Class Action Park is a documentary on America's most dangerous theme park. Streaming now on Neon.
Opinion by Karl Puschmann
Karl Puschmann is Culture and entertainment writer for the New Zealand Herald. His fascination lies in finding out what drives and inspires creative people.
When you head out with friends to a theme park you expect to enjoy a day of well-regulated thrills and safety-approved spills. What you don't expect to do is die.
Sure, you may be silently praying to your deity of choice as you are strapped down into a brightly paintedcart that's about to be hurled along a gravity-defying track at ridiculous speed or buckled tightly into a seat that's about to be dropped from a stomach-churning height, but deep down you know that in a couple of minutes the ride will come to a gentle stop and you'll wobble off with a big goofy grin on your windswept face.
It's the sense of danger that makes it fun. If there was actual danger involved then it wouldn't be fun. It'd be terrifying, no one would ever go and the theme park would quickly close down. Right?
As the ample archival footage in Neon's hugely entertaining new doco Class Action Park proves, the very real, occasionally fatal, danger at New Jersey's Action Park became as big an attraction as its wildly unsafe rides.
For all of the 80s and much of the 90s America's most dangerous theme park left its patrons battered, bruised, broken and, if you were disastrously unlucky, bereaved.
The park was divided into two distinct worlds separated by a roaring highway running straight through the middle. An instant red flag that things at Action Park may not all be above board.
On one side was Motorworld, where attractions included a brewery pub that'd been imported from Germany, little jetboats that were prone to capsizing when whizzing around the snake-infested, petrol-polluted lake and a racing track with dinky race cars that could be unlocked to reach speeds of over 100km/h.

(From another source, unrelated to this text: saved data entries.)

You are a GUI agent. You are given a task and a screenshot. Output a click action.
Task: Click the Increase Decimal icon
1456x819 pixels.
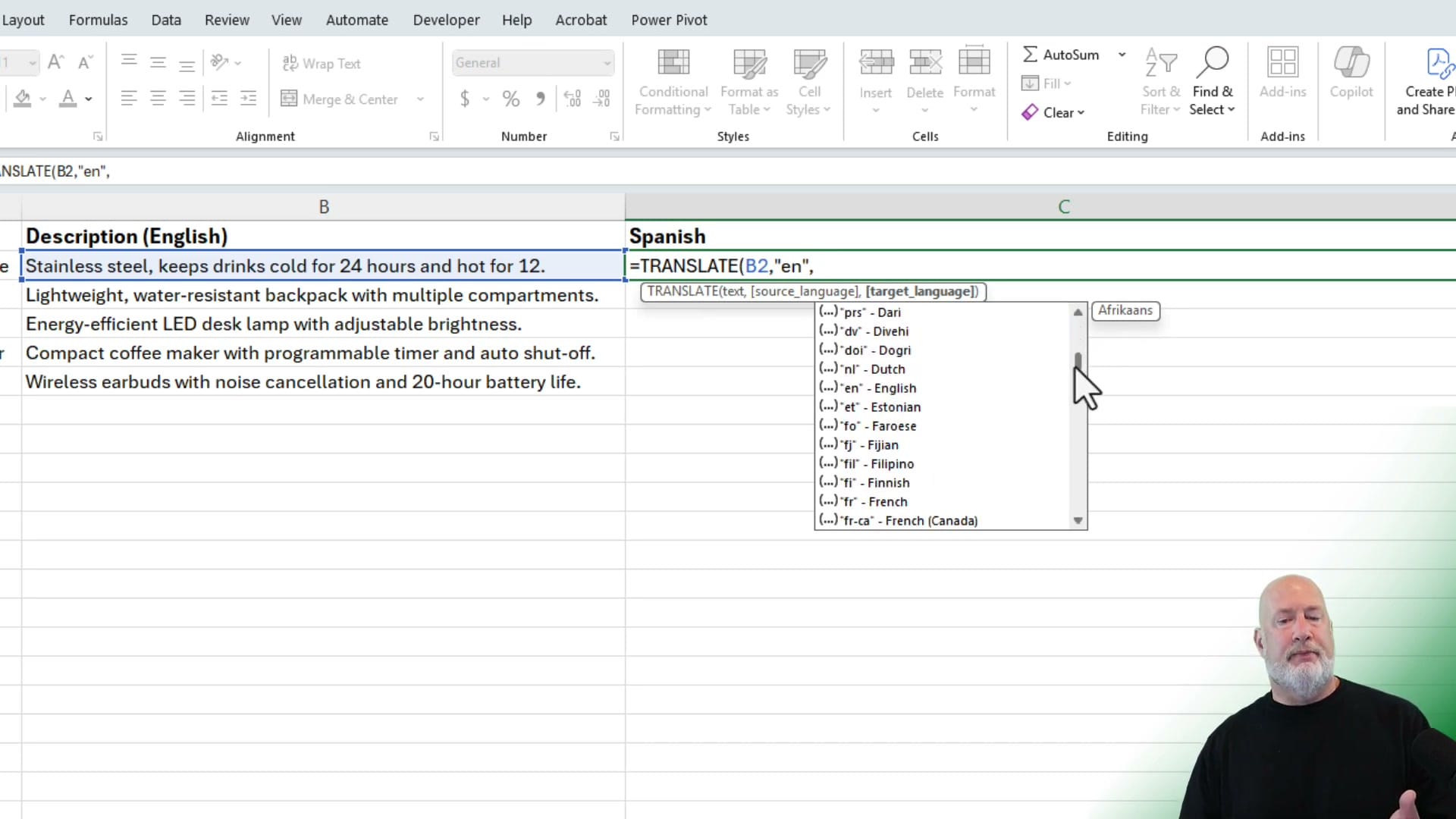(x=572, y=98)
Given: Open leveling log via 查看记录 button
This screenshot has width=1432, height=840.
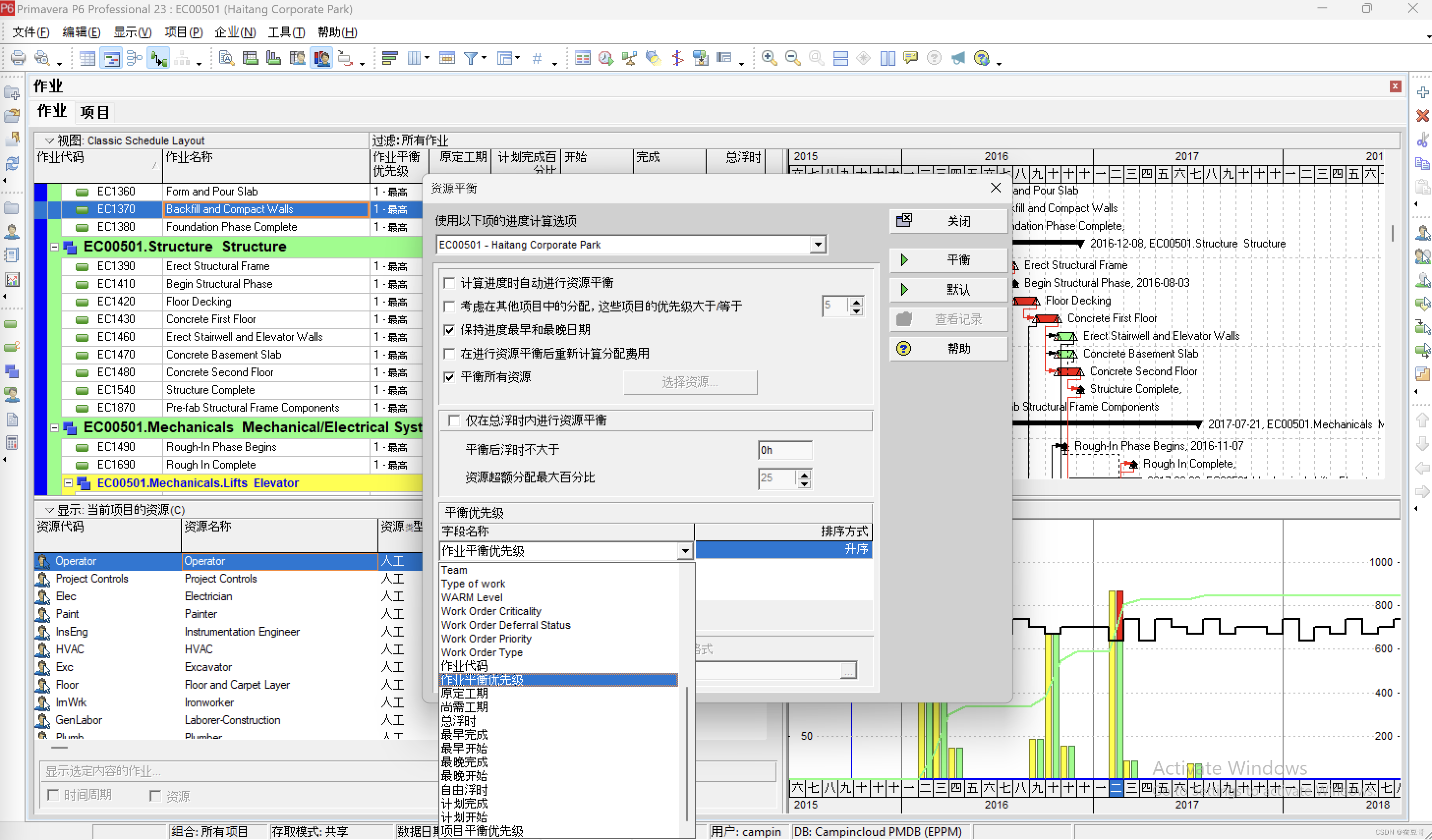Looking at the screenshot, I should coord(947,319).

On the other was Waterworld, the main draw for the rampaging hordes of mostly unsupervised youth each summer. Here you found the innocuous-looking but actually quite deadly Tidal Wave Pool, which claimed two lives. The Kayak Experience which simulated an advanced-level whitewater rafting course with all the hazards and risk that goes along with that. Someone died on this as well after being electrocuted when his paddle accidentally touched the wires of an underwater fan churning the ride's rapids.
But perhaps most terrifying - and legendary - of all was The Cannonball Loop. An enclosed vertical water slide that shot you down a hill at enough speed to successfully hurl you around its rollercoaster style loop at the bottom. Well, that was the idea. People lost teeth, skin and consciousness riding this insane looking thing. The sheer amount of injuries it caused was too much even for Action Park and it was shut down after only a month of operation.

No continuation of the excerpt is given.